When talking about the stray supermarket trolleys that are regularly dumped around the city by shoppers who couldn't be bothered taking them back, mayor Reg Kidd's language turned a little fruity.
Such was the level of irritation it caused Cr Kidd as he made his way about town.
"They are the bane of my life," he said.
"Ever since I've been on council I've talked about trolleys; I don't know how many meetings we've had with supermarkets."
He said that the trolleys that didn't require a gold coin as security deposit were the most likely to be dumped, and suggested that an increased $4 fee for all trolleys could give people a greater reason to return the trolley, or encourage children to return them for a reward.
"Why not?" he said.
"Look, I'm willing to give anything a go to see if it will work."
While some supermarkets and other retailers, including Kmart and Coles, require a gold coin deposit, others such as Woolworths and Big W do not.
"I understand why some elderly people [might not return a trolley], but by jingoes when I've seen some young people with one package in a trolley and they are a good four or five blocks away from the shopping centre, I just question what they're going to do; I know that it's not going to be returned."
Cr Kidd said people who dump trolleys ''don't really give a rat's about the environmental damage they can do, because they end up in creeks and waterways and storm water drains; they obstruct the elderly when they are walking with walking frames; and I've seen other ones roll down a footpath and bang into the back of a car''.

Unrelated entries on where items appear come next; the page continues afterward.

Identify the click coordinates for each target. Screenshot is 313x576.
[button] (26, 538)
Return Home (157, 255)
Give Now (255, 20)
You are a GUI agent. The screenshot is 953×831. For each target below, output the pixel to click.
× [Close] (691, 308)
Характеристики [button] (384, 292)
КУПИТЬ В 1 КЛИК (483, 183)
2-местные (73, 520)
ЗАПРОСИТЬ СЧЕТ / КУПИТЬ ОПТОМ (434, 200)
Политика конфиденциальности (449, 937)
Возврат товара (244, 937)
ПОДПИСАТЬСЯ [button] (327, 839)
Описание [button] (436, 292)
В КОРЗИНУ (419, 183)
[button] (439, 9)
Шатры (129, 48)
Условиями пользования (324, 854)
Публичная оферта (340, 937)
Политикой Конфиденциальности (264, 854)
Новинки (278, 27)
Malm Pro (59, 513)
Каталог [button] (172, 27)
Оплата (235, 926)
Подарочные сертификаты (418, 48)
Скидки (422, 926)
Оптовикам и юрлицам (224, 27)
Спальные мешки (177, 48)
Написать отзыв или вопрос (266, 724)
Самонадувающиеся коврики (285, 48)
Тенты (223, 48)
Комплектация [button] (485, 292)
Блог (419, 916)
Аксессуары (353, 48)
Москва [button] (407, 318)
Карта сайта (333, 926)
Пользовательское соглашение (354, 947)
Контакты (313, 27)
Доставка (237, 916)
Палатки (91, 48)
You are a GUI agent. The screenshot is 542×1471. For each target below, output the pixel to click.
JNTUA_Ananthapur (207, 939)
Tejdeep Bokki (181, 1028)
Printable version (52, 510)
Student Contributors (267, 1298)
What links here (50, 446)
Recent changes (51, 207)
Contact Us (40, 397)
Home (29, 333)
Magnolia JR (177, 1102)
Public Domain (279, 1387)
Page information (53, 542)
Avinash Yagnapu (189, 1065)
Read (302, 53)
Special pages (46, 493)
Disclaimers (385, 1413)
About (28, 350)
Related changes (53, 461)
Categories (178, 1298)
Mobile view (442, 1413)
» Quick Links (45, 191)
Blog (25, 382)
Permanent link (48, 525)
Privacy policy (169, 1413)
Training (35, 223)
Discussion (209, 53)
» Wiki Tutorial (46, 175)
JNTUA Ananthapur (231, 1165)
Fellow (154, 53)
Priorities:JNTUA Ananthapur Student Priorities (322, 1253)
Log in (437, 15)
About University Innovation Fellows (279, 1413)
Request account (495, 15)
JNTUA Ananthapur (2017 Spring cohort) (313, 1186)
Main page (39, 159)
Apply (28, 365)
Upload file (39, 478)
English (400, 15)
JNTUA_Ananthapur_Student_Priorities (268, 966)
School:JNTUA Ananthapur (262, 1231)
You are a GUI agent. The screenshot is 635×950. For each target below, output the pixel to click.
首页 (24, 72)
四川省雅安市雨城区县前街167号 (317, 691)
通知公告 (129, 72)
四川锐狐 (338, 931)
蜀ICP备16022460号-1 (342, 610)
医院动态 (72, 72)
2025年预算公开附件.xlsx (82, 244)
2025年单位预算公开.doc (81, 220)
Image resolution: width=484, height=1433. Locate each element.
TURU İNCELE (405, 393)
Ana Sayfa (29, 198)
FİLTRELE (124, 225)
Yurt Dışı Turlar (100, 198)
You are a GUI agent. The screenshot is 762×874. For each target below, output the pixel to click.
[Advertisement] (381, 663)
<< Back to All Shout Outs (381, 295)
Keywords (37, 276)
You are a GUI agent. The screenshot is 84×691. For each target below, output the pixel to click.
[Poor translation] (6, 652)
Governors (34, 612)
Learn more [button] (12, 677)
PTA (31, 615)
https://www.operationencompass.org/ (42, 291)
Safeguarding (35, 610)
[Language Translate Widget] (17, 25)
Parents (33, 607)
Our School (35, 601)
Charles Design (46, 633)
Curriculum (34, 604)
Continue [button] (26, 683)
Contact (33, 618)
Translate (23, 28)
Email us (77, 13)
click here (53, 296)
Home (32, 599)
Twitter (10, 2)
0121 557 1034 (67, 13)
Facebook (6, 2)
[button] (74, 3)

"You only have to have the slightest ding and it can cost thousands of dollars."
He said that people who couldn't afford taxis should take advantage of free transport offered by community groups.
"I think that in Orange it can be downright laziness, and they don't give a hoot about their own community and their environment."
Visually, Cr Kidd said trolleys dumped about town ''look horrible, really horrible''.
"It's like having your front gate hanging off, or your front door. You go along the street and see these people who are house proud, and the next thing you see is a shopping trolley on the corner."